I belong to the north-western part of the Islamic Republic of Pakistan, in the province of Khyber Pakhtunkhwa. For the first time in the history of the province an amazing event occurred in July.
An interfaith youth camp took place which was arranged by the Diocese of Peshawar. The young people belonging to four different communities of the province, Christians, Sikhs, Hindus and Muslims came under one roof for five days.
There were six females and six males from each religious community. The aim of the camp was to remind ourselves that, although we all belong to different religious communities, we are part of one Pakistani nation and we must promote peaceful co-existence and work together for the prosperity of our country.
The first day of the camp was full of edginess; everyone was reserved and full of doubts. For most of them it was the first time they had had an opportunity to meet and interact outside their religious communities. But almost by the next day, all of them become more like a family than friends.
During the camp, they learned to work together, find solutions to different issues faced and be a source of encouragement for each other. I think the best part about camp for me was when all the young people would sit at table for lunch and dinner and break bread together. It was a life-changing experience for us all.
Every day a festival was celebrated in the evening: Diwali (a Sikh festival), Eid (a Muslim festival), Holi (a Hindu festival) and then Christmas.

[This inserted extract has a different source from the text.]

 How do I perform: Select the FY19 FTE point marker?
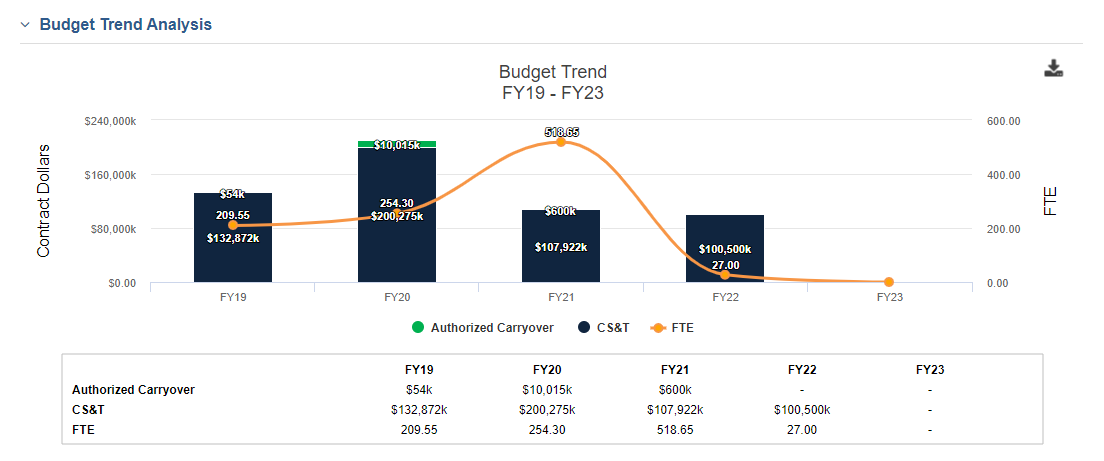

And on the last day we celebrated Pakistan day! Truly I saw before me this beautiful phenomenon of strangers from different faiths coming together with friendships being established that would last a lifetime! The best comment of the camp for me was “how it appears to be a religious minority in the majority community”, this was a comment by a Muslim participant. He said here we 12 Muslims are minority.
The Diocese of Peshawar, Church of Pakistan, has taken this approach to involve the young people from the different beliefs -- in other words, our future leaders -- to work together for a more tolerant society. When the young people from the different religious communities start respecting each other, they start standing up for the rights of one another. This will strengthen their identity; they will recognize their important position in the society. They will pave the road for peaceful coexistence.
Khushbakht Peters is an eye surgeon from the diocese of Peshawar in Pakistan.